Caso se originou por uma lei de Chapecó (SC) que estabeleceu alíquota de 1% do IPTU em imóveis de 400m² ou maiores
Metrópoles/Pedro Areal

O Supremo Tribunal Federal (STF) decidiu que municípios não podem fixar alíquotas de Imposto Predial e Territorial Urbano (IPTU) com base na área do imóvel.
A decisão foi tomada no plenário do Supremo, por unanimidade. O caso foi julgado em repercussão geral, ou seja, a decisão serve de jurisprudência para tribunais de todo o país.
O colegiado entendeu que a progressividade do IPTU deve considerar o valor do imóvel e que podem ser aplicadas alíquotas diferentes de acordo com a localização e o uso da propriedade, mas não pelo tamanho do imóvel.

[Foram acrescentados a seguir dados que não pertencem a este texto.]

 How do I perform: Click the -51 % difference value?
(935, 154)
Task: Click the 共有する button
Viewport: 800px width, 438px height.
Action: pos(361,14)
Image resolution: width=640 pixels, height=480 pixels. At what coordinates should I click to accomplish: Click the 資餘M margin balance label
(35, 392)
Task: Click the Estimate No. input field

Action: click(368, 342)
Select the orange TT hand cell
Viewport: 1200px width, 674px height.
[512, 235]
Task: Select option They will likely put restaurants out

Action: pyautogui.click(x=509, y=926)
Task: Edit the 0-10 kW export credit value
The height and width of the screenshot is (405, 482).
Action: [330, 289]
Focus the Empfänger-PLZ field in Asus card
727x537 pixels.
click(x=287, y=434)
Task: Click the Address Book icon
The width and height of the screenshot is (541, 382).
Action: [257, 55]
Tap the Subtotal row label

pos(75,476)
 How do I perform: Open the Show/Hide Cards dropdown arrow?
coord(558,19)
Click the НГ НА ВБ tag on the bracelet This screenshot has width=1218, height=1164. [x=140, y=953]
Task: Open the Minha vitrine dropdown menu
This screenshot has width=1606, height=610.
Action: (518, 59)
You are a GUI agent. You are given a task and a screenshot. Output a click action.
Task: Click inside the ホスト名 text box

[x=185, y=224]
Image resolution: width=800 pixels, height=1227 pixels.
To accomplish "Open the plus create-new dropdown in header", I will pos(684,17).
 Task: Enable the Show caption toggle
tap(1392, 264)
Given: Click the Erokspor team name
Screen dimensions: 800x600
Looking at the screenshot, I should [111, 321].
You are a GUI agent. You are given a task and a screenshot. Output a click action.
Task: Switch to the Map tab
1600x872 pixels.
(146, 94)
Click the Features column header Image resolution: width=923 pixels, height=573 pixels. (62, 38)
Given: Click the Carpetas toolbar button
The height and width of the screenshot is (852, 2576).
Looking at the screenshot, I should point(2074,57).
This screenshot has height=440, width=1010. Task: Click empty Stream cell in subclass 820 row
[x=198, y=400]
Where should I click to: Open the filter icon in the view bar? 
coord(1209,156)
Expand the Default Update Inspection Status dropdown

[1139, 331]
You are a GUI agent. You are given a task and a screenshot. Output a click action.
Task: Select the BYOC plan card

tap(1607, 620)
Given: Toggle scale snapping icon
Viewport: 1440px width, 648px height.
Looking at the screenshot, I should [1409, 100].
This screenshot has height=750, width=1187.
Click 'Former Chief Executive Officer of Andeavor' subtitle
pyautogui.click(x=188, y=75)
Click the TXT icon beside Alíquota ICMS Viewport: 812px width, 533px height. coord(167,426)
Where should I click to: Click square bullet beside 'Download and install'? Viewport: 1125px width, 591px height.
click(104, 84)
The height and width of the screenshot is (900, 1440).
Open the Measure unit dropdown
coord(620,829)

O caso julgado envolve uma lei do município de Chapecó (SC), que estabelecia alíquota de 1% do imposto para imóveis com área construída de 400 m² ou maior. A Justiça catarinense declarou a lei inconstitucional e o município recorreu ao STF.
O ministro relator do caso no Supremo, Dias Toffoli, considerou que, a partir da Emenda Constitucional 29/2000, a Constituição permite a progressividade fiscal do IPTU em razão do valor, localização e uso do imóvel, e ressaltou que a área da propriedade não está entre estes critérios.
Toffoli sustentou que municípios não podem criar outros critérios de progressividade do tributo além dos previstos na Constituição.
O julgamento foi feito no plenário virtual, em sessão encerrada em 5 de agosto.